The ultra-thin sensor helps to measure different biomarkers to perform chemical analysis on the body

The researchers created a special ultra-thin sensor, spun from gold, that can be attached directly to the skin without irritation or discomfort. The sensor can measure different biomarkers or substances to perform chemical analysis on the body.

It works using a technique called Raman spectroscopy, where the laser light directed at the sensor is slightly modified depending on the chemicals present on the skin at the time. The sensor can be fine-tuned to be extremely sensitive and robust enough for practical use.

Wearable technology is nothing new. Maybe you or someone you know wears a smartwatch. Many of them can monitor certain health conditions such as heart rate, but currently cannot measure chemical signatures that could be useful for medical diagnosis.

Smartwatches or more specialized medical monitors are also relatively bulky and often quite expensive. Driven by such shortcomings, a team consisting of researchers from the Department of Chemistry at the University of Tokyo sought a new way to detect various health conditions and environmental problems in a non-invasive and cost-effective way.

A few years ago, I came across a fascinating method for producing rugged expandable electronic components from another research group at the University of Tokyo. These devices are made from ultra-thin wires coated in gold, so they can be attached to the skin without any problem because the gold does not react with the skin and does not irritate it in any way. As sensors, however, they were limited to detecting movement, and we were looking for something that could detect chemical signatures, biomarkers, and drugs. So we took that idea and created a non-invasive sensor that exceeded our expectations and inspired us to explore ways to improve its functionality even further..”

Limei Liu, Visiting Scholar and Lecturer, Yangzhou University

The main component of the sensor is the fine gold mesh, because gold is non-reactive, which means that when it comes into contact with a substance the team wants to measure – for example a potential biomarker for disease present in sweat – it does not chemically modify this substance.

But instead, because the gold mesh is so fine, it can provide a surprisingly large surface area for this biomarker to bind to, and that’s where the other sensor components come in. Like a laser of low power is pointed at the gold mesh, part of the laser light is absorbed and part is reflected. Most of the reflected light has the same energy as the incoming light.

However, some of the incoming light loses energy to the biomarker or another measurable substance, and the energy gap between the reflected light and the incident light is specific to the substance in question. A sensor called a spectrometer can use this unique energy fingerprint to identify the substance. This method of chemical identification is known as Raman spectroscopy.

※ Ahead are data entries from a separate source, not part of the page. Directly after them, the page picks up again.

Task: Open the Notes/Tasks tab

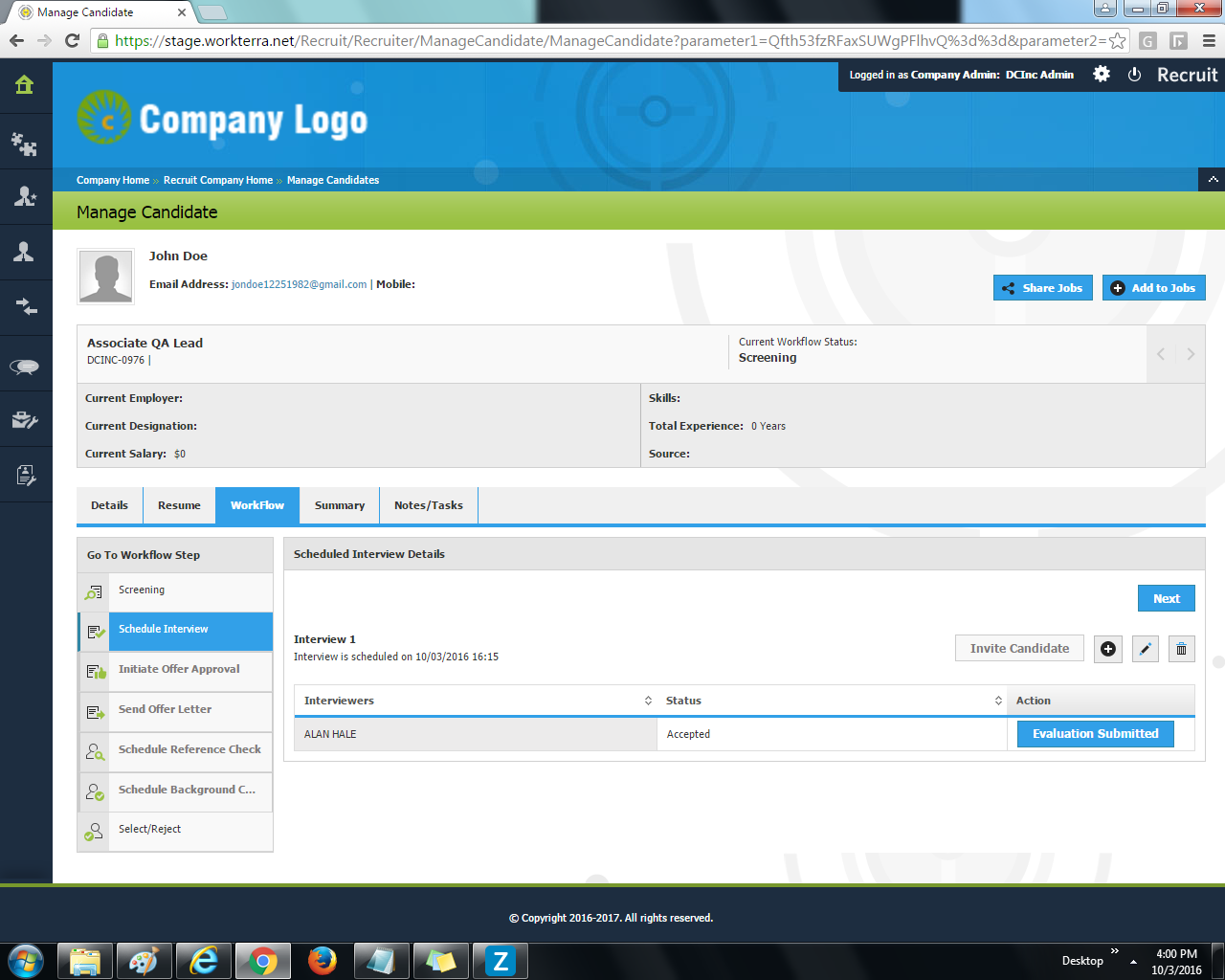Action: coord(428,505)
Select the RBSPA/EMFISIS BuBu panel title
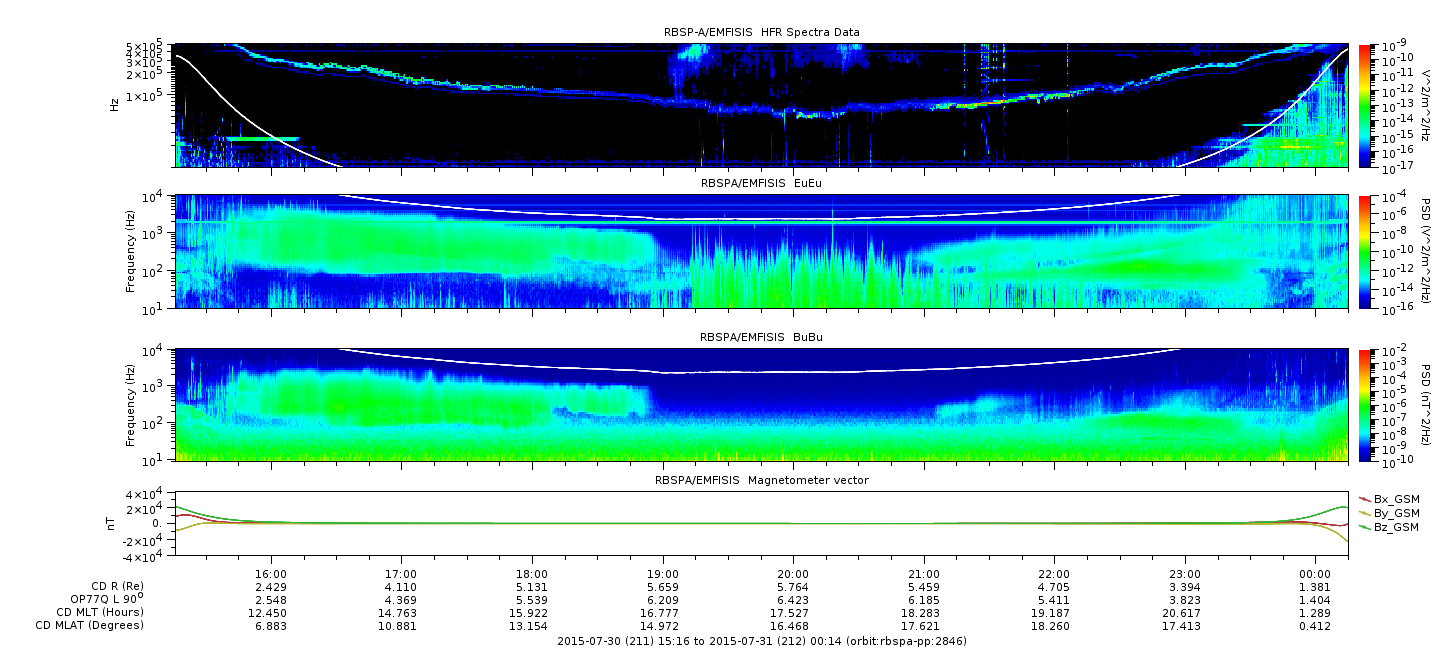The image size is (1447, 658). (x=761, y=338)
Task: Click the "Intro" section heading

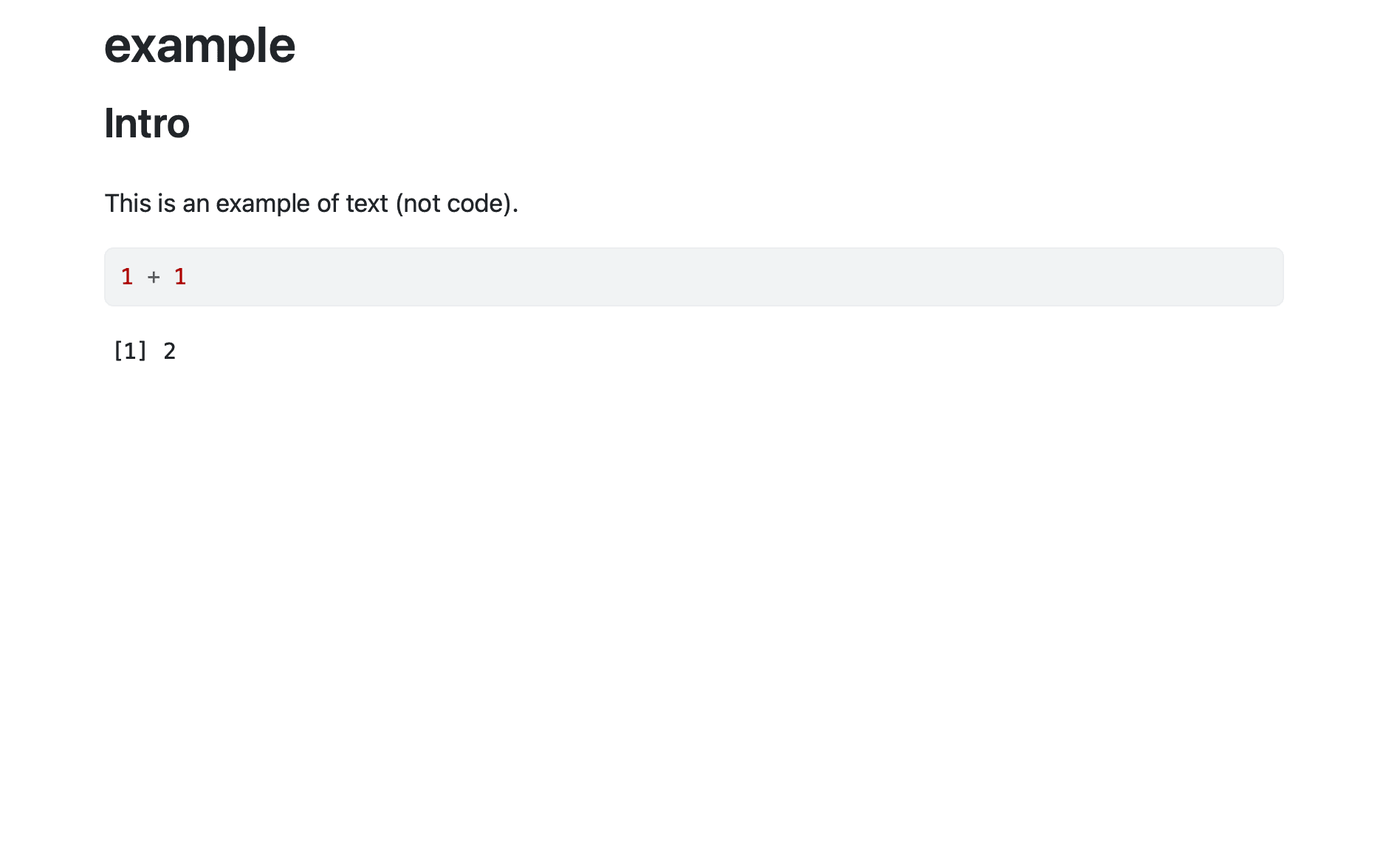Action: point(147,123)
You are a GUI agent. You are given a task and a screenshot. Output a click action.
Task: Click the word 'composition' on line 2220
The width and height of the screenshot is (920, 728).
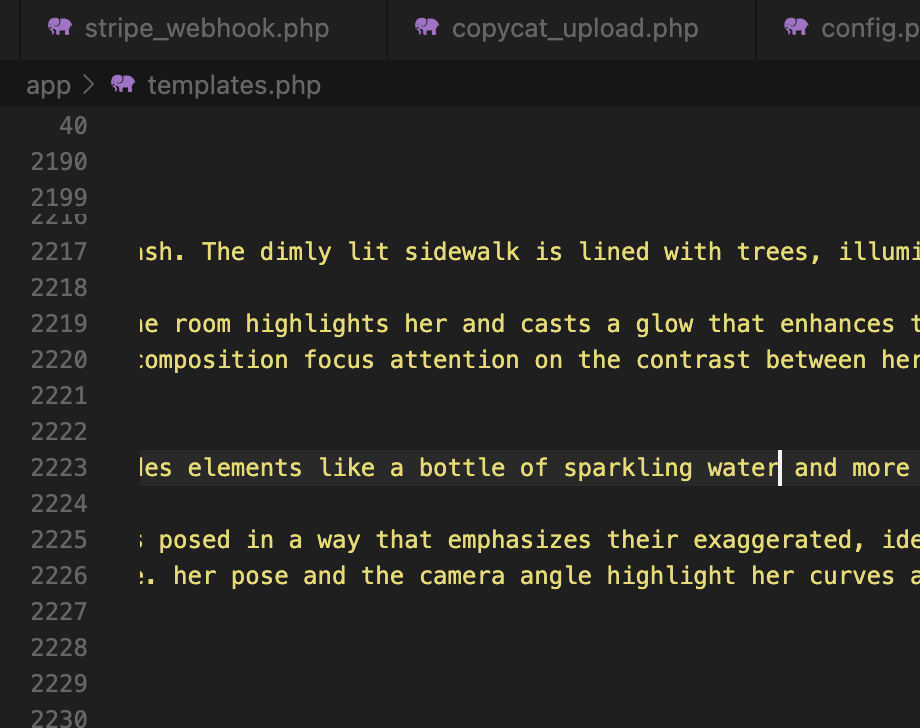tap(214, 360)
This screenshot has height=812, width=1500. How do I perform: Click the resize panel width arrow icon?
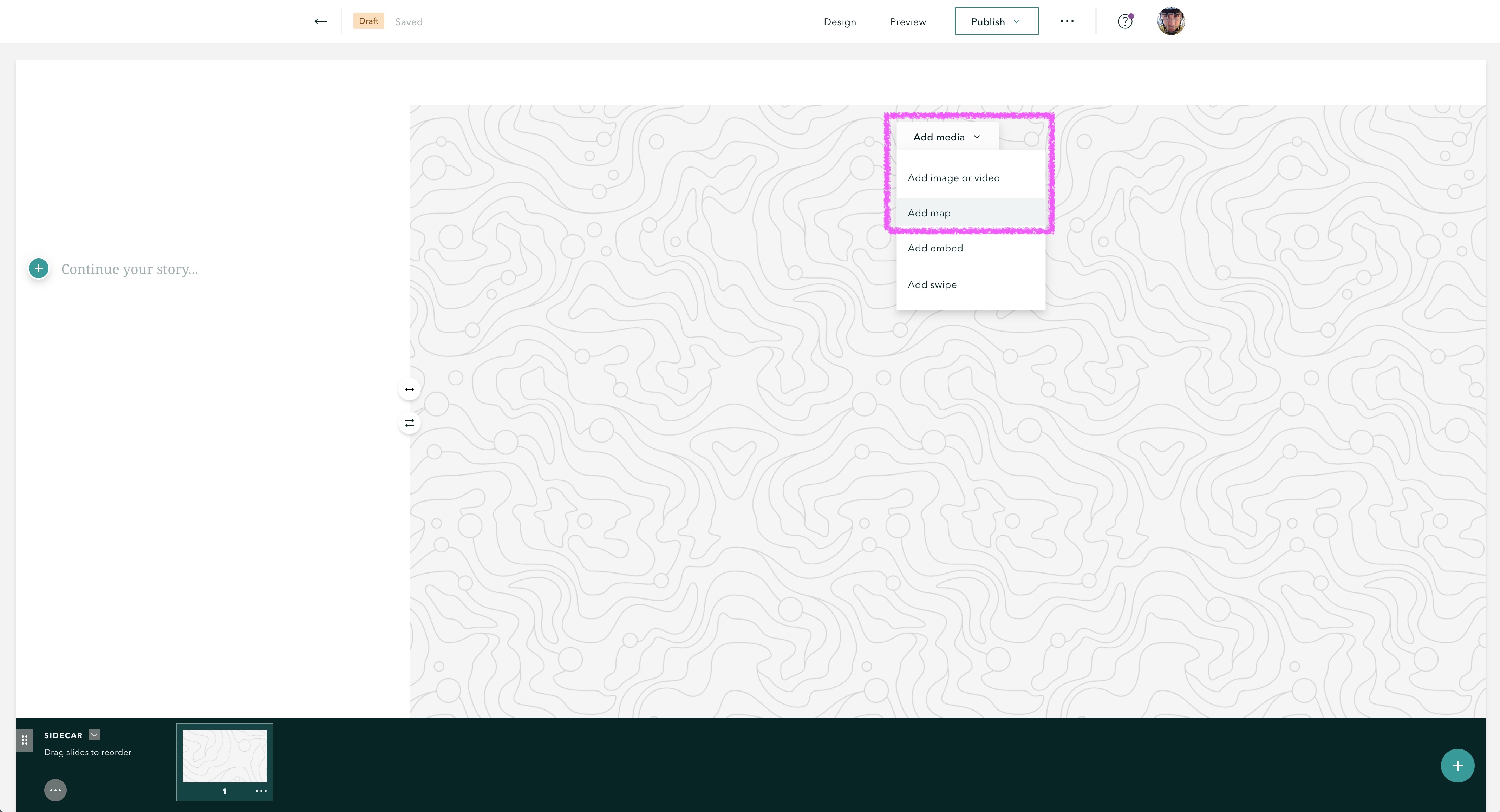[x=409, y=389]
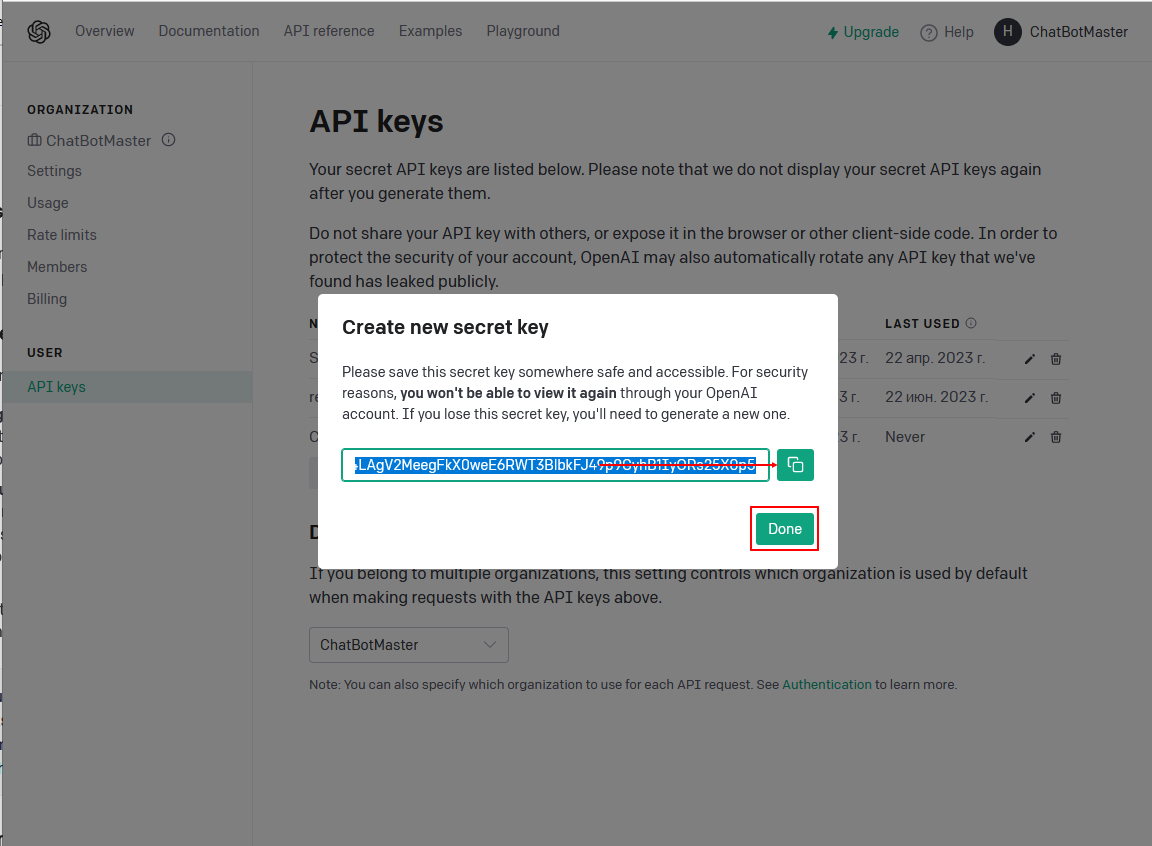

“Currently, our sensors need to be fine-tuned to detect specific substances, and we want to push the sensitivity and specificity even further in the future,” said Assistant Professor Tinghui Xiao. “With this, we believe applications such as blood sugar monitoring, ideal for people with diabetes, or even virus detection, could be possible.”

“It is also possible that the sensor will work with other chemical analysis methods besides Raman spectroscopy, such as electrochemical analysis, but all of these ideas require much more investigation,” said Professor Keisuke Goda. “In any case, I hope this research can lead to a new generation of low-cost biosensors that can revolutionize health monitoring and reduce the financial burden of healthcare.”